WASHINGTON — President Obama announced American service members are going back to Iraq Thursday in a statement from the White House, but he emphasized that they are not going back to engage in ground combat.
At the same time, Obama reserved the right to launch air strikes against the Islamic State of Iraq and Syria (ISIS) forces that have thrown Iraq into chaos.
The president said “up to 300” military advisers will be sent to Iraq to assist the Iraqi military in its fight against ISIS. Obama also said new surveillance assets and two “centers” on the ground in Iraq (one in north of the country and one in Baghdad) will aid in sharing intelligence with Iraqi forces.

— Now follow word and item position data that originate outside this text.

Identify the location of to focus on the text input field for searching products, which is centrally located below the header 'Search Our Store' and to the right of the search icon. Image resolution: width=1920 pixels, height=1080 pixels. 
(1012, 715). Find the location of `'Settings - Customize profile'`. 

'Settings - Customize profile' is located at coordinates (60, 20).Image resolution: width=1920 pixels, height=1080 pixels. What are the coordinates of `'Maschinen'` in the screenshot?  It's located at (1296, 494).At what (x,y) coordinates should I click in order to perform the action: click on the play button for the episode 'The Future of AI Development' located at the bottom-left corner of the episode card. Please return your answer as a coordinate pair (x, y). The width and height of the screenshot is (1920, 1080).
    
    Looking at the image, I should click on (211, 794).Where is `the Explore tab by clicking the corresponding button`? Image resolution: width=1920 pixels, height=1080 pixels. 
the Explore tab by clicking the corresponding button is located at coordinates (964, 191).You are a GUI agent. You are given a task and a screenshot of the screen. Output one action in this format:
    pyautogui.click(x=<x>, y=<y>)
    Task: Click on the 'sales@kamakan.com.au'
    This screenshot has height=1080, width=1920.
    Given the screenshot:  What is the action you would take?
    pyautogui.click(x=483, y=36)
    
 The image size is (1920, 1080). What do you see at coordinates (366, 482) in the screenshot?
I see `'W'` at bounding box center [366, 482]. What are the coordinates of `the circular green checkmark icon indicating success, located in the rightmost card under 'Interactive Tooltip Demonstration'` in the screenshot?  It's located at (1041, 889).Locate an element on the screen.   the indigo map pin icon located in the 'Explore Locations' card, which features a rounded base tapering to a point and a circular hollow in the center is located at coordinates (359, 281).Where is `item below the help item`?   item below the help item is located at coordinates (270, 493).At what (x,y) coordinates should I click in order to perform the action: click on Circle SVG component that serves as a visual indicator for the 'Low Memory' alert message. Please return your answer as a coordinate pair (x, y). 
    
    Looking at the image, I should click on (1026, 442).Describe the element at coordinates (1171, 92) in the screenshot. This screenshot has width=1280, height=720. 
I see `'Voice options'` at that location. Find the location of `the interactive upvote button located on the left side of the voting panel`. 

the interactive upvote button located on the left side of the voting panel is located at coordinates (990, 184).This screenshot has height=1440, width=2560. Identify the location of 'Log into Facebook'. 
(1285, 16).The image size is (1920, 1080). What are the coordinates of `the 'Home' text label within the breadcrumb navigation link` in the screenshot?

Obama has already sent a carrier battle group to the Middle East as the situation in Iraq deteriorated. The president said the ships and other new assets in the region give the United States the option of direct strikes on ISIS.
“We will be prepared to take targeted and precise military action,” Obama said.
It’s not clear how Congress will react to Obama’s new moves in Iraq. While some hawks have called for immediate U.S. involvement to protect the Iraqi regime from ISIS, a swatch of Democrats and Republicans have urged Obama to avoid taking action without a sign-off from lawmakers. Obama said he will work with Congress as the new Iraq involvement goes forward, but he didn’t say whether or not Congress will have a say in what military actions are taken.
Obama, who entered office on the promise to end U.S. involvement in Iraq, took effort to emphasize that another full-scale war in the country was not his plan.
“Let me repeat what I’ve said in the past: American combat troops are not going to be fighting in Iraq again. We do not have the ability to simply solve this problem by sending in tens of thousands of troops and committing the kinds of blood and treasure that has already been expended in Iraq,” Obama said. “Ultimately, this is something that is going to have to be solved by the Iraqis.”